Adiabatic Persistent Contrastive Divergence Learning

Hyeryung Jang,Hyungwon Choi,Yung Yi,Jinwoo Shin
DOI: https://doi.org/10.48550/arXiv.1605.08174
2017-02-14
Abstract:This paper studies the problem of parameter learning in probabilistic graphical models having latent variables, where the standard approach is the expectation maximization algorithm alternating expectation (E) and maximization (M) steps. However, both E and M steps are computationally intractable for high dimensional data, while the substitution of one step to a faster surrogate for combating against intractability can often cause failure in convergence. We propose a new learning algorithm which is computationally efficient and provably ensures convergence to a correct optimum. Its key idea is to run only a few cycles of Markov Chains (MC) in both E and M steps. Such an idea of running incomplete MC has been well studied only for M step in the literature, called Contrastive Divergence (CD) learning. While such known CD-based schemes find approximated gradients of the log-likelihood via the mean-field approach in E step, our proposed algorithm does exact ones via MC algorithms in both steps due to the multi-time-scale stochastic approximation theory. Despite its theoretical guarantee in convergence, the proposed scheme might suffer from the slow mixing of MC in E step. To tackle it, we also propose a hybrid approach applying both mean-field and MC approximation in E step, where the hybrid approach outperforms the bare mean-field CD scheme in our experiments on real-world datasets.
Machine Learning
What problem does this paper attempt to address?
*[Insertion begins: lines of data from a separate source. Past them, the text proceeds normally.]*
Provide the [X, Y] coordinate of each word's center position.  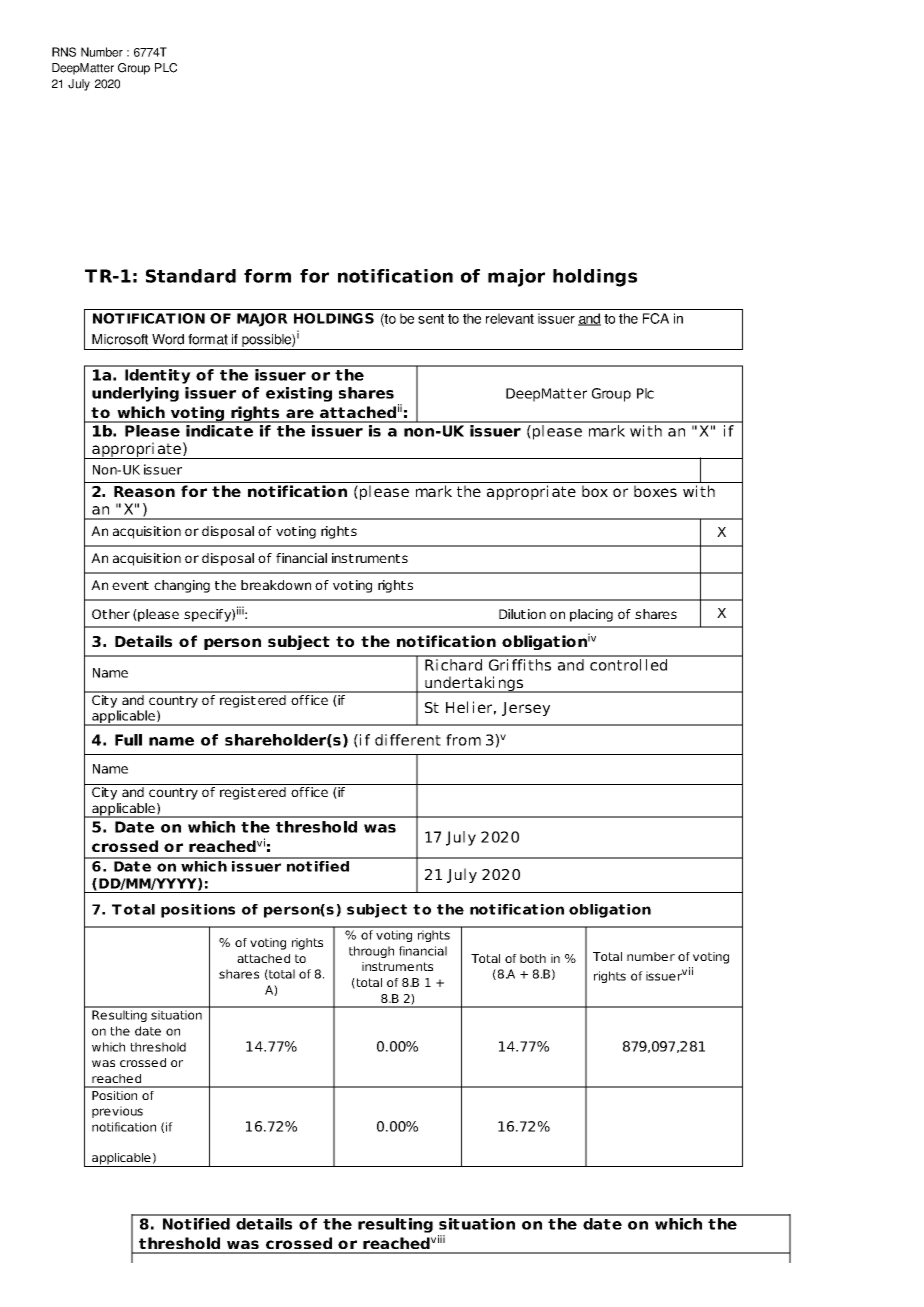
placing [591, 615]
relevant [510, 318]
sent [431, 319]
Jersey [526, 709]
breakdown [276, 585]
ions [219, 909]
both [533, 958]
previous [117, 1112]
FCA [656, 318]
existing [299, 394]
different [408, 740]
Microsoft [120, 339]
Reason [144, 491]
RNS [64, 52]
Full [128, 740]
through [371, 952]
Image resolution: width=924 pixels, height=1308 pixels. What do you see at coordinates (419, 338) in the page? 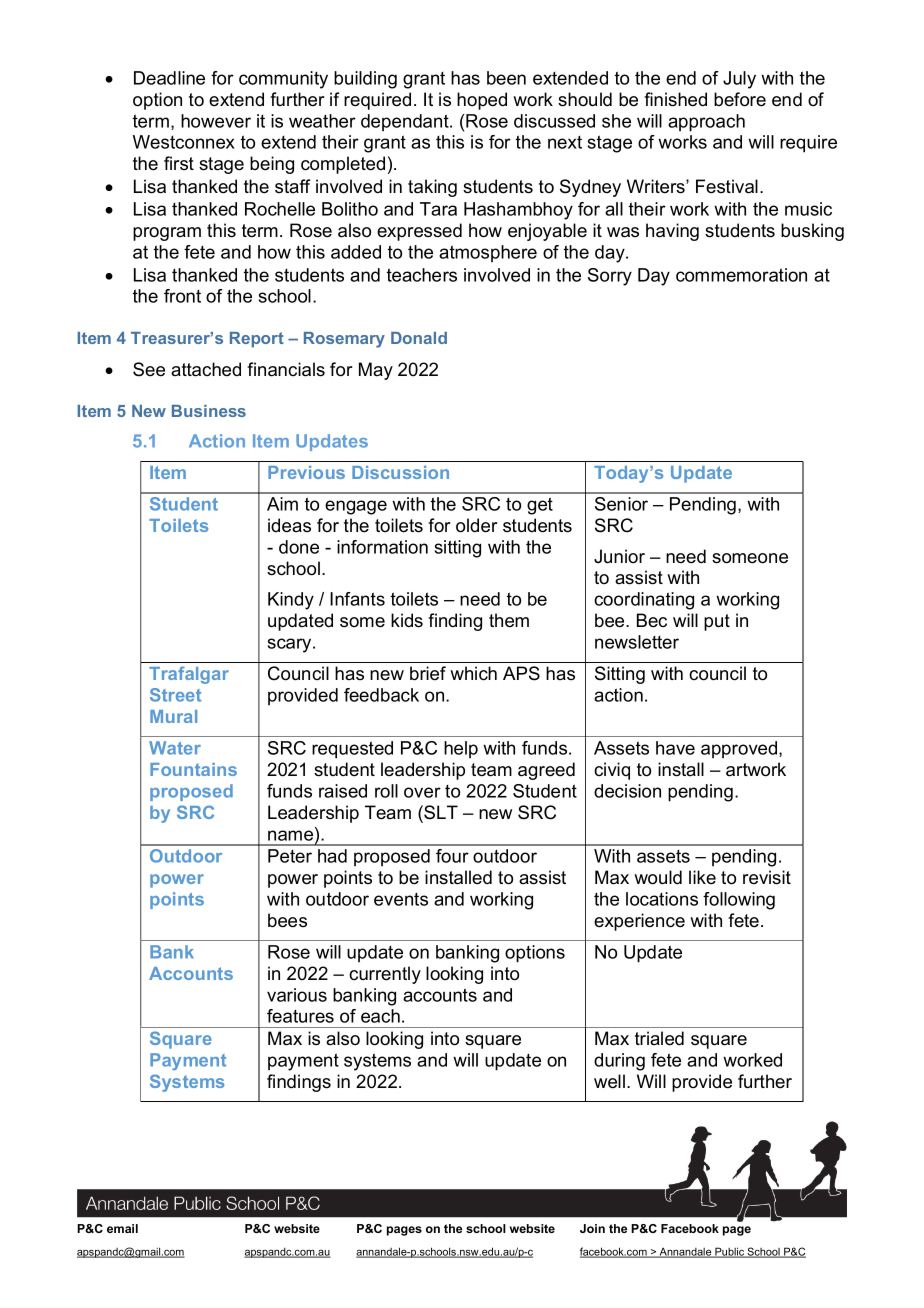
I see `Donald` at bounding box center [419, 338].
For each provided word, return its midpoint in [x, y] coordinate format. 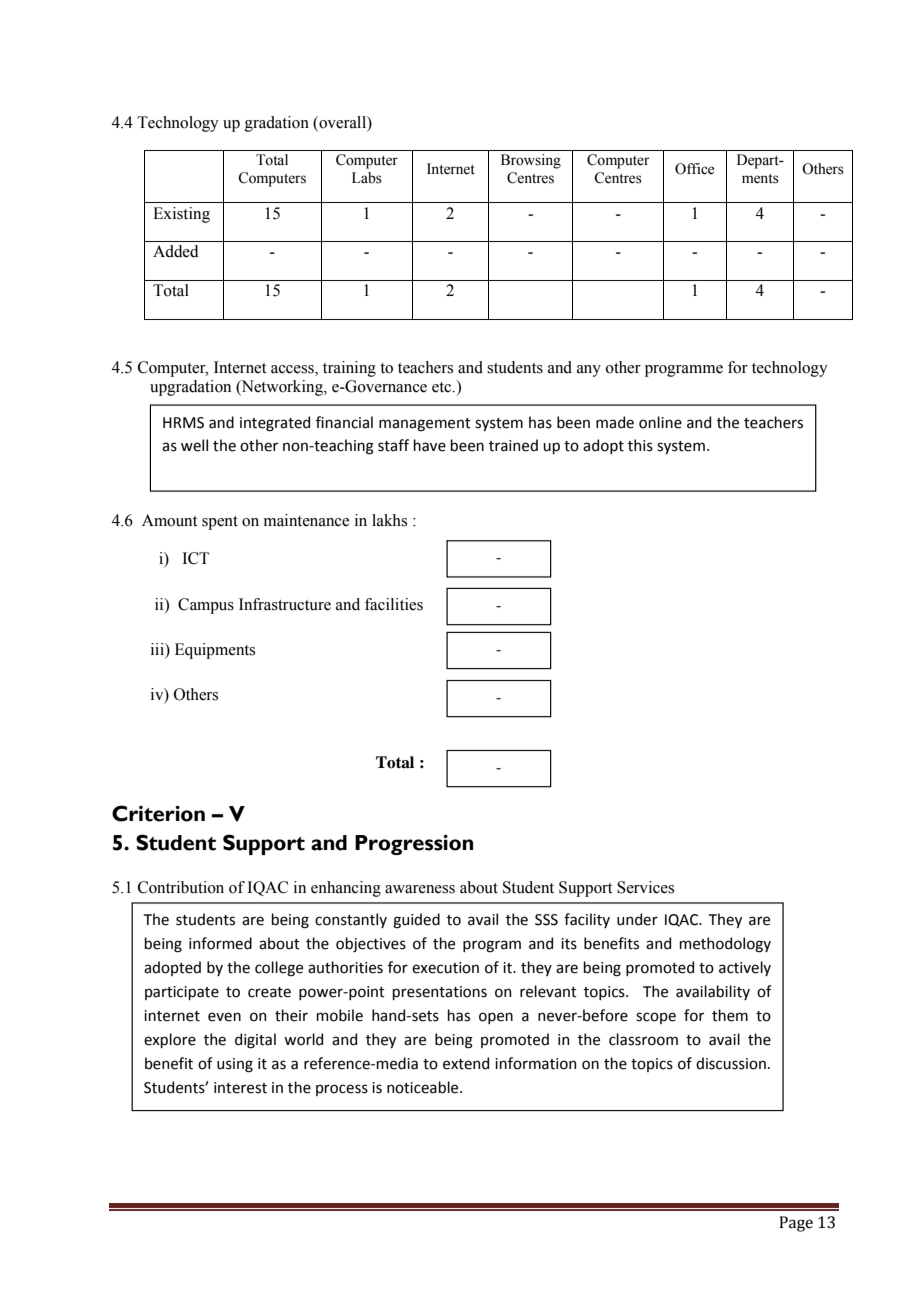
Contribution [181, 887]
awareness [420, 889]
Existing [181, 215]
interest [240, 1088]
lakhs [389, 520]
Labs [367, 178]
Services [645, 887]
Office [694, 169]
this [640, 445]
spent [220, 523]
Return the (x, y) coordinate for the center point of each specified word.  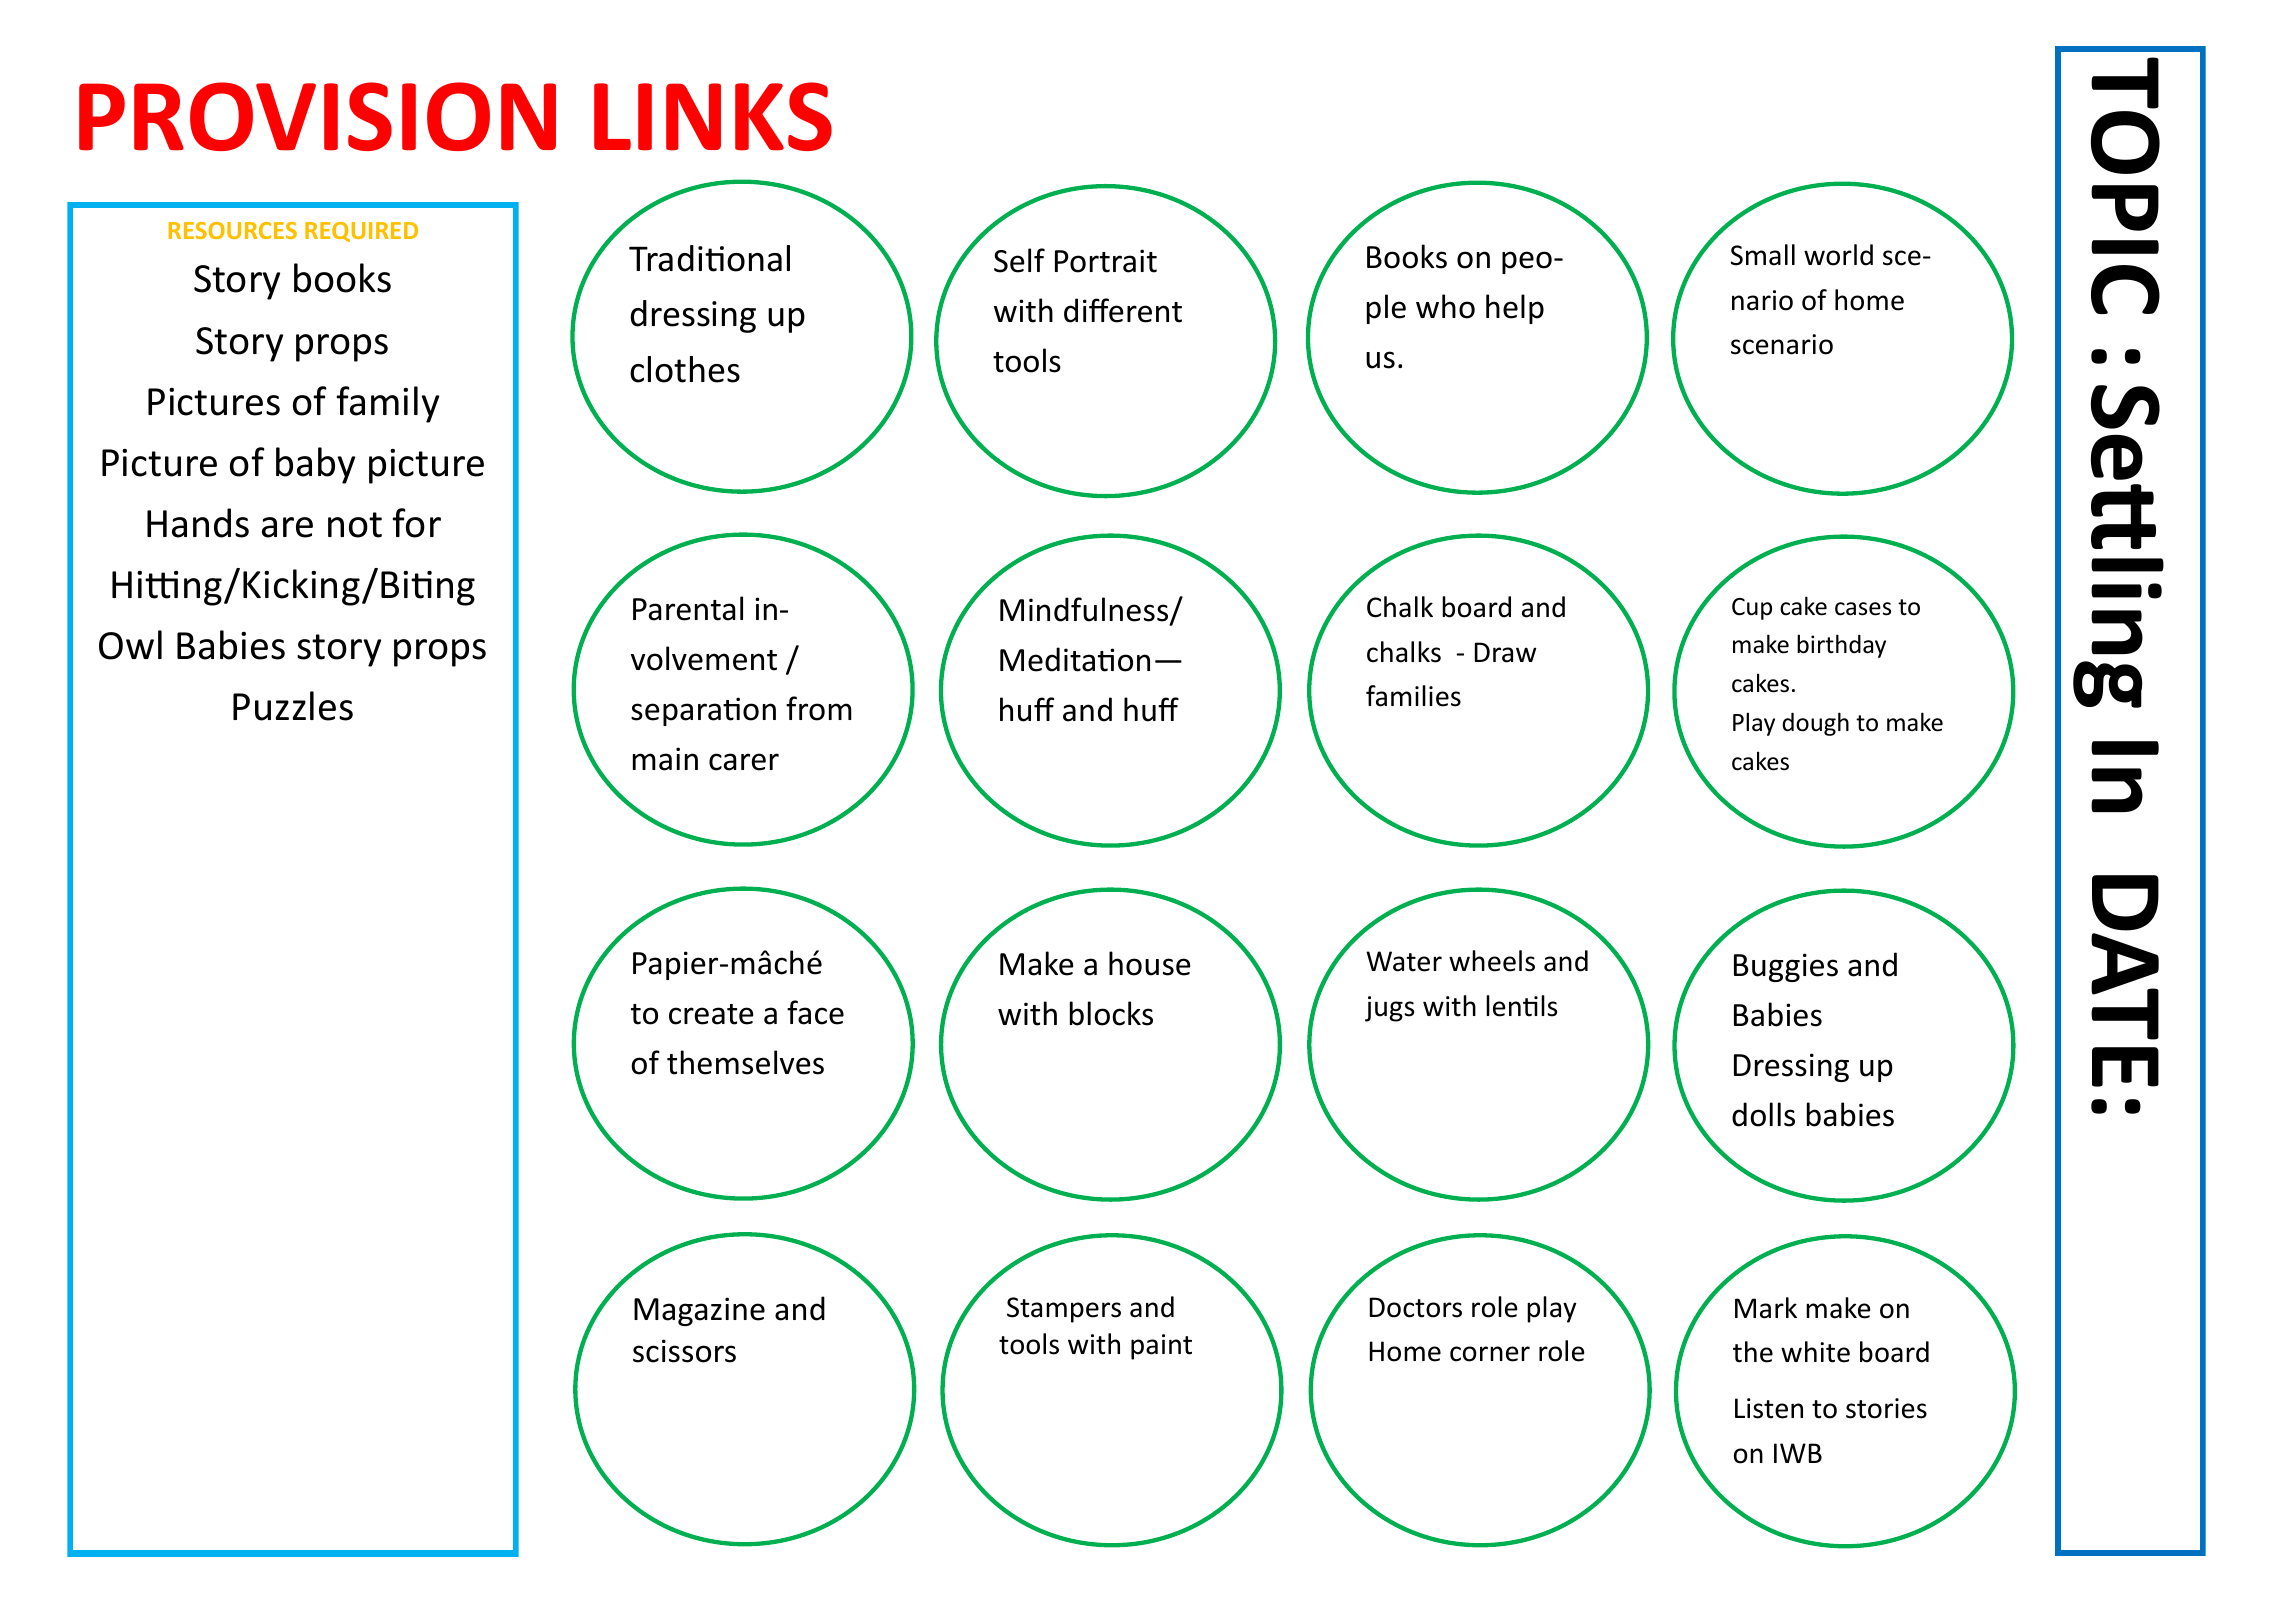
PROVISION (317, 116)
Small (1763, 255)
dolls (1763, 1114)
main (665, 759)
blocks (1111, 1013)
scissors (684, 1351)
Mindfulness (1085, 610)
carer (744, 762)
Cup (1752, 609)
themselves (745, 1062)
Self (1019, 260)
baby (315, 465)
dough (1815, 724)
The problem that this paper attempts to solve is the computational complexity problem encountered when performing parameter learning in probabilistic graphical models with latent variables. Specifically: 1. **Standard methods and their limitations**: The traditional parameter - learning method is to use the Expectation - Maximization (EM) algorithm, which alternately executes the Expectation (E) step and the Maximization (M) step. However, for high - dimensional data, both of these steps are computationally intractable (i.e., high computational complexity), and using faster alternative methods to combat this complexity may lead to the algorithm not converging. 2. **Deficiencies of existing solutions**: The existing Contrastive Divergence (CD) learning method uses the mean - field approximation in the E - step and runs a small number of Markov Chain (MC) cycles in the M - step. Although this method can improve computational efficiency to a certain extent, it can only find approximate solutions and optimizes the lower bound of the log - likelihood rather than the actual log - likelihood. 3. **The new method proposed in the paper**: To solve the above problems, this paper proposes a new learning algorithm - Adiabatic Persistent Contrastive Divergence (APCD) learning. The key idea of this algorithm is to run a small number of Markov Chain cycles in both the E and M steps, rather than using the mean - field approximation in the E - step as in the traditional method. In this way, APCD can directly optimize the actual log - likelihood function, rather than its approximation or lower bound. 4. **Theoretical guarantees and practical performance**: The paper proves that APCD, supported by the multi - time - scale stochastic approximation theory, can ensure convergence to the actual local optimal solution of the log - likelihood. In addition, to deal with the slow - mixing problem that may occur in the E - step, the author also designs a mixing scheme that combines the advantages of the mean - field and Markov Chain, thus showing better performance than pure mean - field CD in experiments. In summary, this paper aims to solve the computational complexity and convergence problems of parameter learning in probabilistic graphical models and proposes a new algorithm that is both efficient and can ensure convergence to the correct optimal solution.